Spoof Twitter profile

Spoof Twitter profile

10. I am not going to start with Tweets but Profiles. How many times do you read; “I am an expert at SEO, Web2.0, blah, blah, blah. My site is rated No1 on blah , blah , blah”?

Come on who are you trying to kid? If you were that good, you would not be posting tweets with links to your site. If you are that good, then go and spend time with your family and let someone else Tweet for your company!

9.”I am listening to “Your song” on Blah.FM”.

To be honest I don’t care. All you are doing is Tweeting a plug for the online radio station. Now if you were to Tweet  “Listening to: “I fought the Law, by the Clash”; I am reliving that failed bank raid, I carried out”. Then it might well catch my attention!

8. “Good morning, Thank you and welcome to all my new followers who joined over night”.
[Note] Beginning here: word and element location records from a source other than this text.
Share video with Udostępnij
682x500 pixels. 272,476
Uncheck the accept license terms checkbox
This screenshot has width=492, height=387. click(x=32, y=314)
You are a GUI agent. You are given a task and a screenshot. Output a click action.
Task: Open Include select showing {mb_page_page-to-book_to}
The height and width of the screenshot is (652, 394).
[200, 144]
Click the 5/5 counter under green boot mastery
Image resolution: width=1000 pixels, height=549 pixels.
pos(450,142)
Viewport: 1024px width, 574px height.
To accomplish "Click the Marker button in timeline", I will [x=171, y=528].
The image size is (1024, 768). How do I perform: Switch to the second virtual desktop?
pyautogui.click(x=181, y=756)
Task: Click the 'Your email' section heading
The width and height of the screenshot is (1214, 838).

I really don’t like this. It comes across only a little better than the auto DM’s sent to new followers. This is just the thing that those operating pyramid follow schemes post everyday.
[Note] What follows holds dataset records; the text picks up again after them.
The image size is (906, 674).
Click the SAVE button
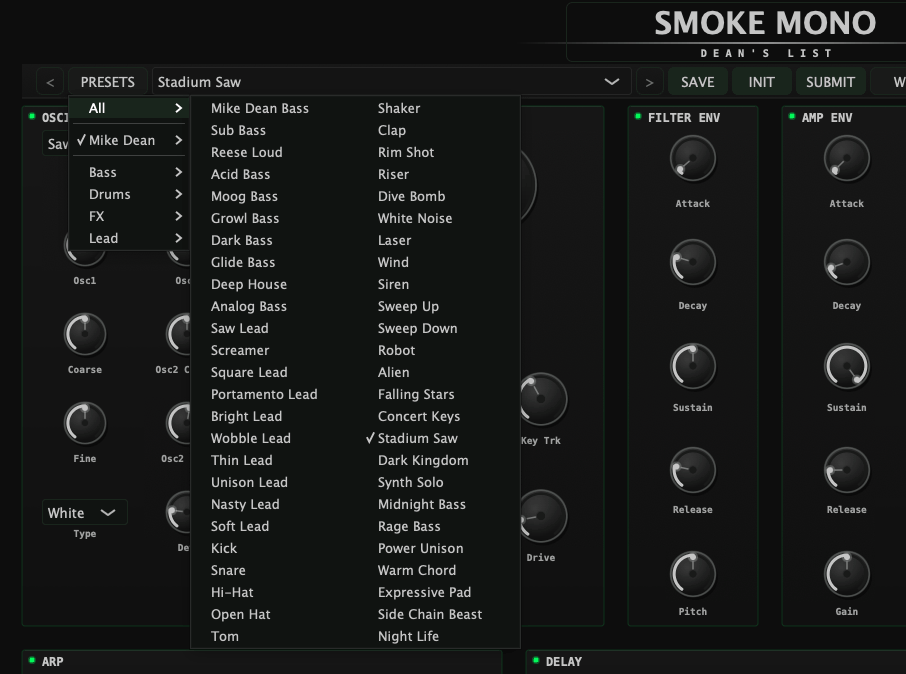click(x=697, y=81)
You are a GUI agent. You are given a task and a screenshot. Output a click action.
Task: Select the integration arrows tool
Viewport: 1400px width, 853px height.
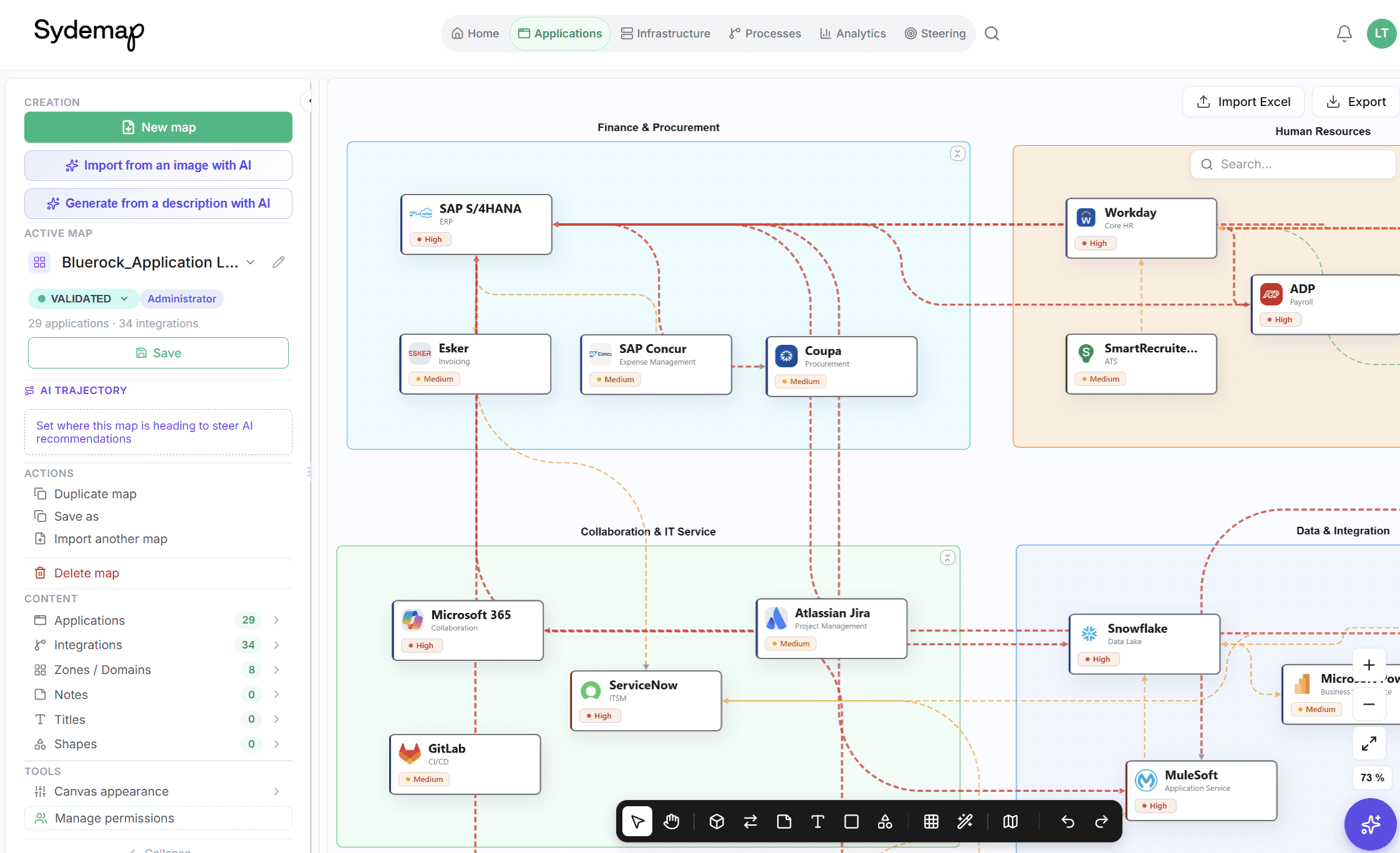750,821
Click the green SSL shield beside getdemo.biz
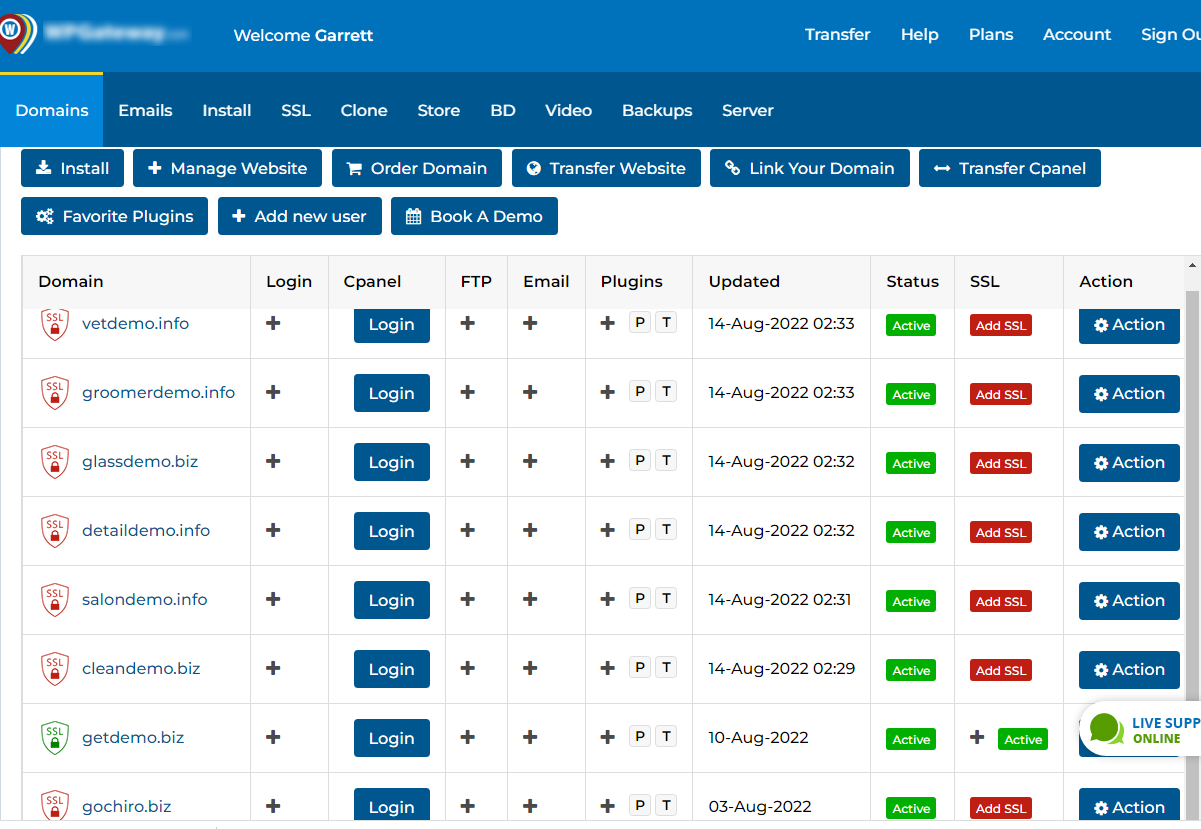This screenshot has width=1201, height=829. click(55, 738)
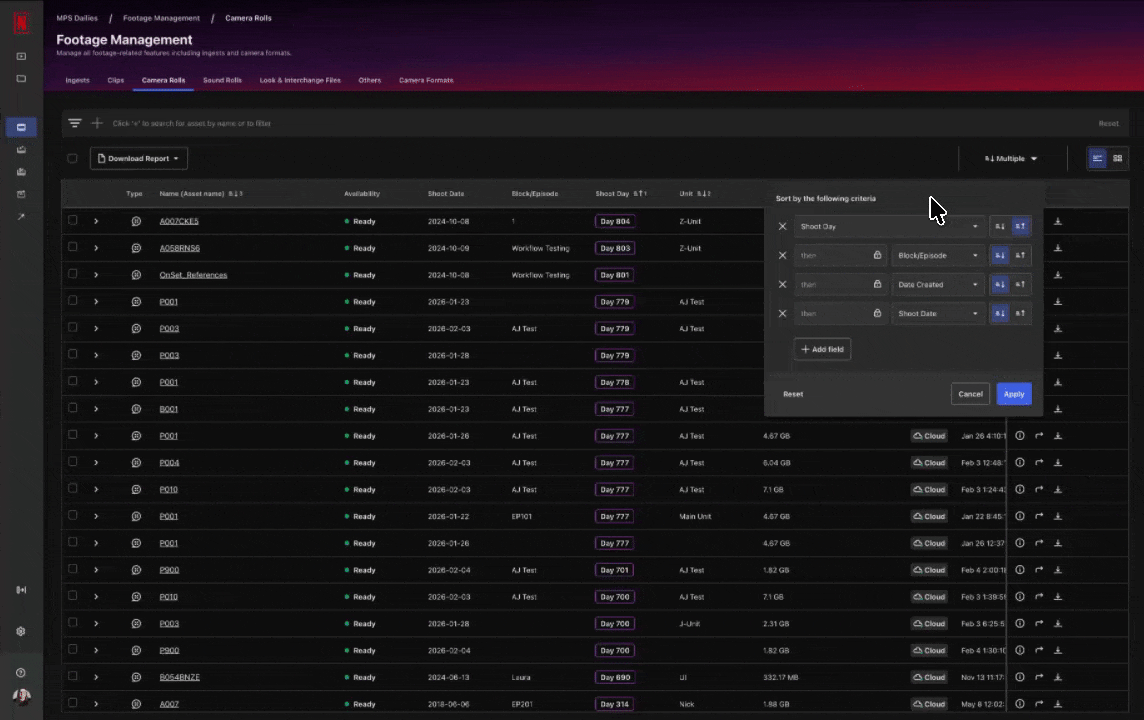Click the Netflix logo in the sidebar
The height and width of the screenshot is (720, 1144).
(20, 22)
7. “RT @twitrant New web page: How Twitter can change the world. http;//www.twitrant.com/change_the_world.htm”

ReTweeting masses of Tweets to inflate your number of updates. Unless your followers are likely to be interested in a Tweet, don’t do it. If you can,  say why you liked that the Tweet you are ReTweeting.

6. “ @twitrant New web page: How Twitter can change the world. http;//www.twitrant.com/change_the_world.htm Please Retweet this”.

Asking followers for ReTweets, MrTweets, followfridays, Stumbles. etc. I’m sure I don’t need to explain this. If the Tweets are good, then they will get Re Tweeted and if we think Tweeple or their web sites are worthy of recommendations, we will give them. Its a sure sign of a commercial outfit, when they ask for this.

5. “New web page: How Twitter can change the world. http;//www.twitrant.com/change_the_world.htm”

Twitter streams that are nothing more than an RSS feed of their owners web site. So you joined Twitter, but can’t actually be bothered to Tweet about anything, so instead you add a widget to your site to automatically Tweet your web pages. Sorry, you will have to try harder.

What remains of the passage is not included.